Okay. So, in the test case of [Rituximab], which was launched in India a few years back, I mean, when you're now going for the US market and also for the European market, is there a big difference, I mean the product that you had for India and what you will --

No. Incrementally we're developing the product. We'll have one product for the world. And we have had some learnings from rituximab in terms of how to do the trials, how to sequence the trials, how to do the bio-similarity characterization in a way that we don't have to redevelop. So, we're putting all those learnings into our R&D programs and that is why our R&D programs are taking a little longer. That learning will help us in the next wave of launches in the MAbs.

And for rituximab in Russia, you are on track you think for a FY15 launch there?

We hope so, but it's all in the hands of the regulator.

Okay. My second question, Prasad, again, you mentioned that the average value of assets is significantly higher. So, I mean, when you look at those 60-odd products which are there in the pipeline in the US, do you think per product revenue on an average would be materially higher than what you have in the market currently?

I need to verify that before I comment, but the average value of the assets that we are developing has been (inaudible).

So, compared -- I think what Prasad meant was more -- when we compare with value per asset which you launched few years back to what it is now, it's virtually doubled.

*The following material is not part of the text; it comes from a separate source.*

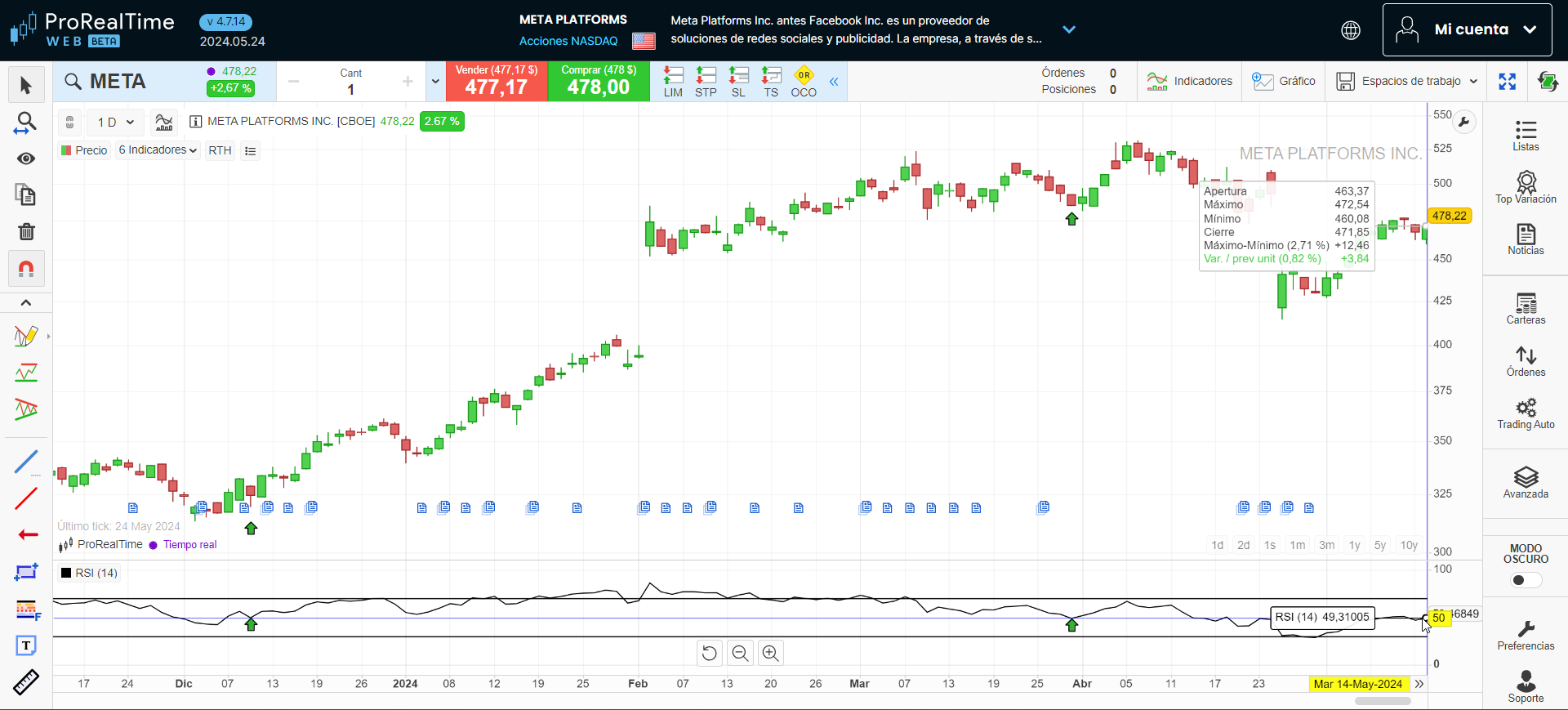Open the Indicadores menu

So, that's what he was trying to mention, not so much measured from the outside-in perspective.

Okay. And sir, any update on Copaxone, have you heard from FDA any complete response letter, any update you can share on that?

No, we can't share details, but we reiterate the quality of filing is very good. And it's in the hands of FDA at the moment and it's progressing step by step.

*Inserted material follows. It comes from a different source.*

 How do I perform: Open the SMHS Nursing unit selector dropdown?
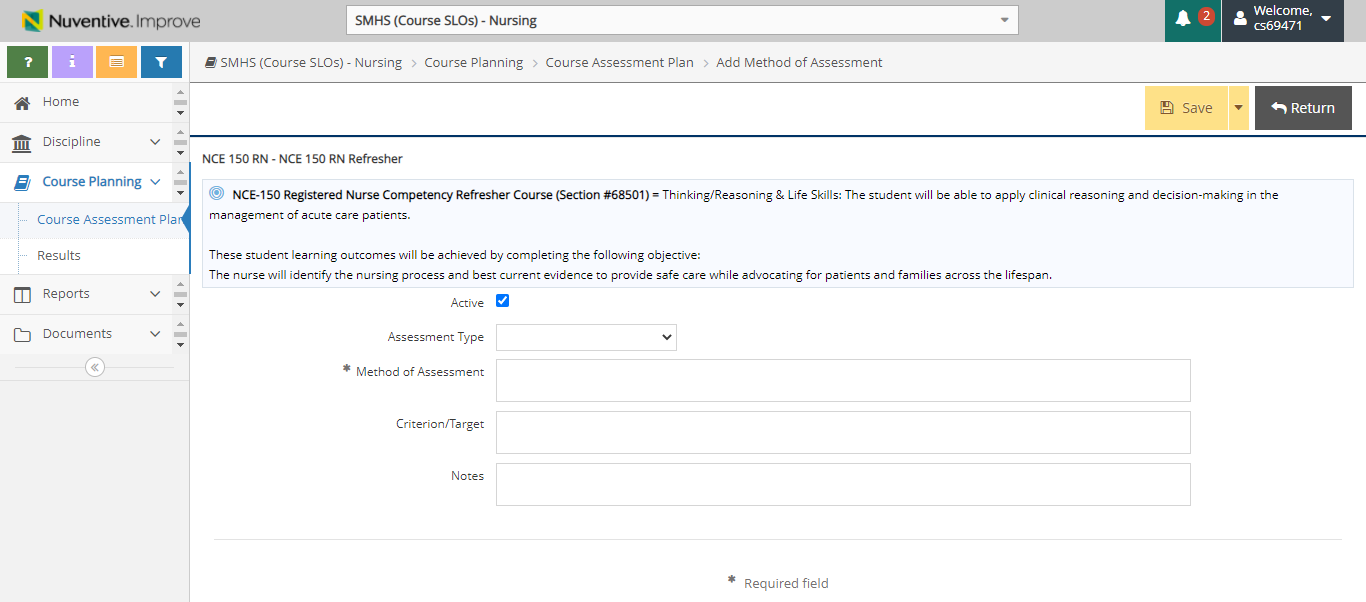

Is there possibility of an approval this fiscal, FY15, do you see a possibility?

Can't comment on that. Can't comment on that.

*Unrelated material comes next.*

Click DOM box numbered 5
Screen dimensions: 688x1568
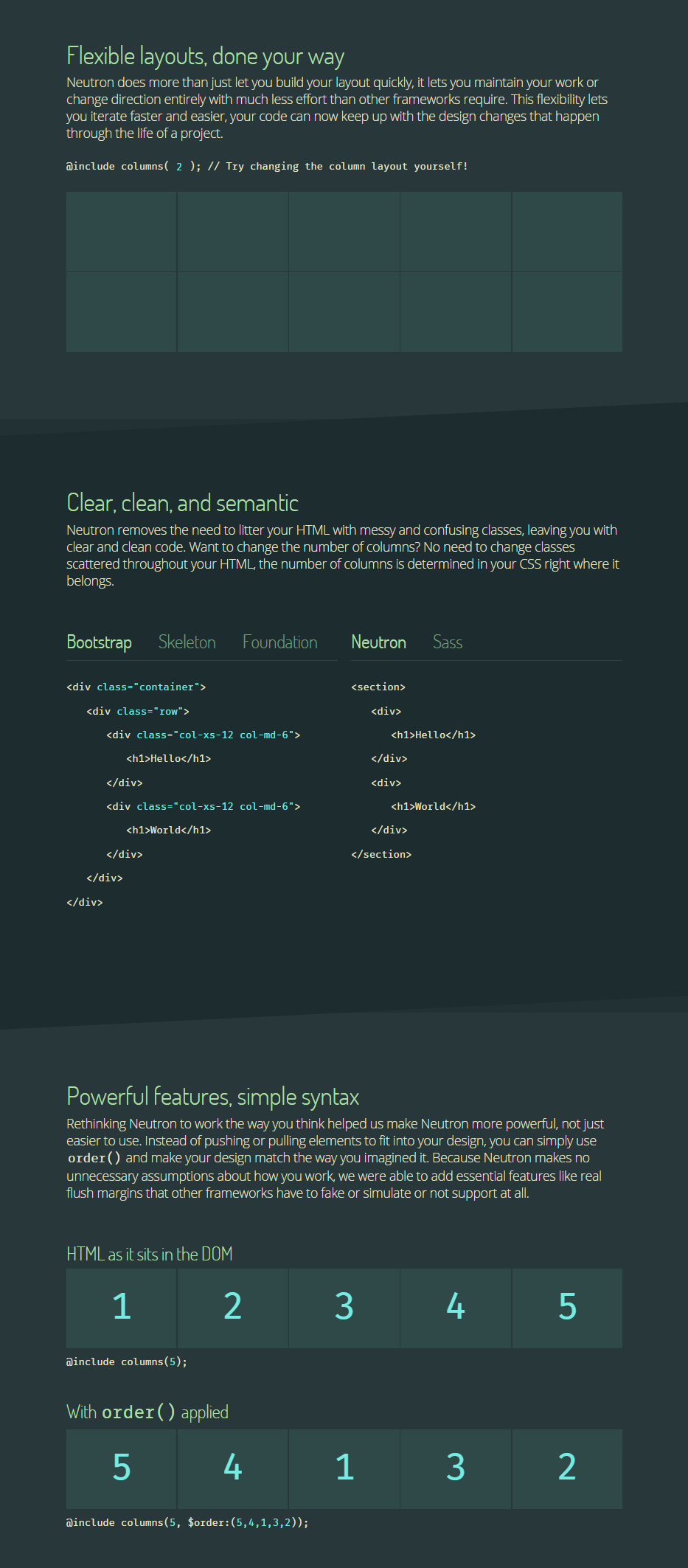coord(566,1308)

Okay sir, one last question on the Indian domestic market. You mentioned that for the NLEM products there is a significant volume expansion that you saw in Q4. The question is how sustainable is that and is that something which was seen across all -- I mean in the industry as such for those products where the prices have come down, the volume has expanded, or it is limited to some very specific product opportunities?

No. I think overall it will play out for some other companies as well, but there also I think it's not uniform across all products. I mean, depending on some products, it's seeing larger volume growth, some products not to that extent.

Okay. Thanks a lot sir and all the best.

Krishna Prasad, Franklin Templeton.

Hi, thanks for taking my questions. First question is relating to the global consolidation in the specialty pharma generic world. Could just share your thoughts around how does Reddy's viewing the situation and if we choose to act at this point in time? And a related question would be, is your decision to sort of hike R&D spend, invest more related to what you see as relevant assets to actually buy at this point. So, is the risk reward changing on [bios' build]? Thanks.

Broadly, our approach has been to focus on organic development in the last few years. We are not as an aggressive consolidator. We are building the capabilities through partnerships, acquisitions and own R&D investments and we expect this trend to continue. We remain open to acquisitions, but we are not an active acquirer as of now.

Right. And you don't think this has really changed given the external circumstances?

No, I don't see any reason for it to change today.

Sure. If you could just give an update on our Rituximab approval in Russia, where are we at this point?

We are awaiting approval. We don't have any update now. We hope to launch it in FY15, but that depends on the regulator's permission.

Thanks and good luck.

Thank you. I now hand the floor back to Mr. Kedar Upadhye for closing comments. Thank you, and over to you, sir.

Thank you all for joining Dr. Reddy's senior management for our Q4 FY14 earnings call. In case of any additional clarification, please feel free to get in touch with the Investor Relations team. Good day to all of you and thank you.

Thank you. Ladies and gentlemen, on behalf of Dr. Reddy's Laboratories that concludes this conference call. Thank you for joining us. You may now disconnect your lines. Thank you.